## [EXERCISE TEXT]
*-*-*

Eula Dixon knew something was not quite right when her husband returned from his annual physician visit, refusing to face her.
“He wouldn’t turn around. He wouldn’t let me see his face. I kept asking how the appointment went,” said Eula, who has been married to her high school sweetheart, Johnny Dixon, for 40 years. “When he finally turned around, I knew. I saw the tears on his face.”
That was 20 years ago when Johnny was 42 years old. He heard the diagnosis that would change his life: He had prostate cancer. “It was very frightening,” said Johnny, who has three daughters, one son and seven grandchildren.
“I don’t know if it was my first or second reaction, but I remember thinking, ‘I don’t want to be a widow. I’m too young,” said Eula.
The Dixons’ oldest daughter was touring with her college chorale when her father received the difficult news. Not wanting to interrupt the tour or his daughter’s frame of mind, Johnny decided to tell only the chorus director. When the tour ended, the choir director wasted no time by having the tour bus drop his daughter off at the Dixons’ front door.
“We are a very, very close family. In the midst of not knowing, I had to talk to God about something. I needed assurance. That allowed me to tell my family that I’m not going anywhere.”
Johnny’s Cancer Journey
New to Lakeland Regional Health Hollis Cancer Center, the Dixons at once felt welcome and nurtured. “There was no question too big, no time was too much. They gave me more security. My care team made me feel like I was the only patient.” The Hollis Cancer Center’s inviting lobby and decor, passionate care providers and knowledgeable medical staff made the whole journey less intimidating for the Dixons. “You actually feel free because it’s such an easy atmosphere,” Johnny explains. “It’s kind of like a five-star hotel. It feels very comfortable.”
Johnny worked with his urologic oncologist at the Hollis Cancer Center to come up with a treatment plan. With the support of his family and medical team, Johnny underwent a radical prostatectomy at Lakeland Regional Health Medical Center, where he spent several days in recovery. He went home with a colostomy bag while he recuperated over the next five or six weeks.

*-*-*

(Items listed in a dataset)
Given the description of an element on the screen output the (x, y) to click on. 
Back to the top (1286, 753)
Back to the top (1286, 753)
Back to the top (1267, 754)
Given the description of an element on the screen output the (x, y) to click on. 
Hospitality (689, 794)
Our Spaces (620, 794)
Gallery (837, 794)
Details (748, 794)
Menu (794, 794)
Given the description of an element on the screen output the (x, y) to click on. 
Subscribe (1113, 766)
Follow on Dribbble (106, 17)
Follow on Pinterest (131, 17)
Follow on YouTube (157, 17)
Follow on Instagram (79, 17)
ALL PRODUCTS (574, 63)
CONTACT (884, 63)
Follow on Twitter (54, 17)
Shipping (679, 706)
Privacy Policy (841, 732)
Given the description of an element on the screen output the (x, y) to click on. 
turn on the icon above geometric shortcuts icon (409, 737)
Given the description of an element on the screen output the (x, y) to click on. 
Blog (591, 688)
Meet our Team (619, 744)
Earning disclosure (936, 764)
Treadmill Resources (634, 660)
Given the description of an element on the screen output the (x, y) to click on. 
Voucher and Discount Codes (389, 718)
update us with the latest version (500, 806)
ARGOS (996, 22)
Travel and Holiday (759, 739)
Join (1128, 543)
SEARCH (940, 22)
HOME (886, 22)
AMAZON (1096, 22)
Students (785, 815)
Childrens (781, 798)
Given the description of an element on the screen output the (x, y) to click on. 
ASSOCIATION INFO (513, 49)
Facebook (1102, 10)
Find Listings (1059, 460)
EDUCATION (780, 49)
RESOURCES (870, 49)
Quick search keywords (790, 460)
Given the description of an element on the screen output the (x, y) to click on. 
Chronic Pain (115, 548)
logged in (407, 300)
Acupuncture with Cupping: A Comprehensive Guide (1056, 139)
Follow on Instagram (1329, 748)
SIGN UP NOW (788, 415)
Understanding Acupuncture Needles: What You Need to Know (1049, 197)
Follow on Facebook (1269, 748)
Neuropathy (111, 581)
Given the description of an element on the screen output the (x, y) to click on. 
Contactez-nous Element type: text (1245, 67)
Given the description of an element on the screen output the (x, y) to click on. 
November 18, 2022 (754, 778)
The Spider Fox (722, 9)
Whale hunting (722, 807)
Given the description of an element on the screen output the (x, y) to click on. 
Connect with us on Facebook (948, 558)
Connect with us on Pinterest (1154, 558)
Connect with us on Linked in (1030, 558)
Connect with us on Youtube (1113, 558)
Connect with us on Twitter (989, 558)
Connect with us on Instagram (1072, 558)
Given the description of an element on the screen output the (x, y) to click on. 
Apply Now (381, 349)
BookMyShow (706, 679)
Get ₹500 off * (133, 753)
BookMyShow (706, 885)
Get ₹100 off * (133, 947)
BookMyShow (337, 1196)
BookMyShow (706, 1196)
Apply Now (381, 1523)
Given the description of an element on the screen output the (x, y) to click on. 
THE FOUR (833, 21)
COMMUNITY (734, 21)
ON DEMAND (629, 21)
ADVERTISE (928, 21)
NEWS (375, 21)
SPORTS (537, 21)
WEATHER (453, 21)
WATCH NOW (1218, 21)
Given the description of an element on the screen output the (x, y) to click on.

*-*-*

## [PROBLEMS TO WORK ON]
(1) In the story about Johnny Dixon, how old was he when he learned he had prostate cancer?
(2) Write out the story about Johnny Dixon word for word, from "The Dixons’ oldest" to "Dixons’ front door.".

## [ANSWERS BELOW]
(1) He was 42 years old.

(2)
The Dixons’ oldest daughter was touring with her college chorale when her father received the difficult news. Not wanting to interrupt the tour or his daughter’s frame of mind, Johnny decided to tell only the chorus director. When the tour ended, the choir director wasted no time by having the tour bus drop his daughter off at the Dixons’ front door.